Hoi, At the moment we have an upper limit of 100Mb. The people who do restorations have one file that is 680Mb.. The corresponding jpg is also quite big !! Thanks, GerardM
2009/4/24 Roan Kattouw roan.kattouw@gmail.com
2009/4/24 Aryeh Gregor <Simetrical+wikilist@gmail.comSimetrical%2Bwikilist@gmail.com
: How long does it take to thumbnail a typical image, though? Even a parser cache hit (but Squid miss) will take hundreds of milliseconds to serve and hundreds of more milliseconds for network latency. If we're talking about each image adding 10 ms to the latency, then it's not worth it to add all this fancy asynchronous stuff.
The problem here seems to be that thumbnail generation times vary a lot, based on format and size of the original image. It could be 10 ms for one image and 10 s for another, who knows.
Moreover, in MediaWiki's case specifically, *very* few requests should actually require the thumbnailing. Only the first request for a given size of a given image should ever require thumbnailing: that can then be cached more or less forever.
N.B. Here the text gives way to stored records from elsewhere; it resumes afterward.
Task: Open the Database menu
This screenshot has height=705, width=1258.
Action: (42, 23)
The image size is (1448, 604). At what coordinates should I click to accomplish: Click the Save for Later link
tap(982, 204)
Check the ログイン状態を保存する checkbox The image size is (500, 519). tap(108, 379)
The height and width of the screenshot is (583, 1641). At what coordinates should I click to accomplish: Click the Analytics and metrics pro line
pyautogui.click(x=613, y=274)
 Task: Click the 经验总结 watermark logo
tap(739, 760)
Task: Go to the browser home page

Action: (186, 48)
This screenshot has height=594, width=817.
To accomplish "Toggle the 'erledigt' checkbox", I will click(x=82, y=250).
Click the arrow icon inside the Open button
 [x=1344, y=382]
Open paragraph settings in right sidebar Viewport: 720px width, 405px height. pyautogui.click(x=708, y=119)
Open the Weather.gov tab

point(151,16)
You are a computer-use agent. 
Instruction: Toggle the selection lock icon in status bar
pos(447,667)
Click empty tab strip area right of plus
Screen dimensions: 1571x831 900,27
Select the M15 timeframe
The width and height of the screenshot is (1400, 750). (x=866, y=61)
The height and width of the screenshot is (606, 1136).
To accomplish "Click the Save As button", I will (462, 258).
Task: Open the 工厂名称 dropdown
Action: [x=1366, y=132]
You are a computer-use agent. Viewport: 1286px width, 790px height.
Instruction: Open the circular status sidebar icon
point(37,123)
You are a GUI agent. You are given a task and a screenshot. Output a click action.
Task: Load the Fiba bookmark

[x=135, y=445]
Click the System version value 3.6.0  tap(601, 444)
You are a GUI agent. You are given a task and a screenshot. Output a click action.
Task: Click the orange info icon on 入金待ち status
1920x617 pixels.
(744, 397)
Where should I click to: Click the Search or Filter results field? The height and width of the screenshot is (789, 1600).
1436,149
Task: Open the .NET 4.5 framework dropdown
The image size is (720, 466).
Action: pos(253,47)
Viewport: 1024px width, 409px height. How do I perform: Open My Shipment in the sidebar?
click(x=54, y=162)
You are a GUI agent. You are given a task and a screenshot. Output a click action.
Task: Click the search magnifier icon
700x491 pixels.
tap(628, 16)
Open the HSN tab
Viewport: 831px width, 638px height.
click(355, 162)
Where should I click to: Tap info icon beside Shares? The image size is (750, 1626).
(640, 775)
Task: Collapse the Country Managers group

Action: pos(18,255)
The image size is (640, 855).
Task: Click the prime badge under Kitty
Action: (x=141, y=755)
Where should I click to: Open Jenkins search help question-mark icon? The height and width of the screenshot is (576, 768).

That's true, we're already doing that.
So it's not a good case to optimize for.
AFAICT this isn't about optimization, it's about not bogging down the Apache that has the misfortune of getting the first request to thumb a huge image (but having a dedicated server for that instead), and about not letting the associated user wait for ages. Even worse, requests that thumb very large images could hit the 30s execution limit and fail, which means those thumbs will never be generated but every user requesting it will have a request last for 30s and time out.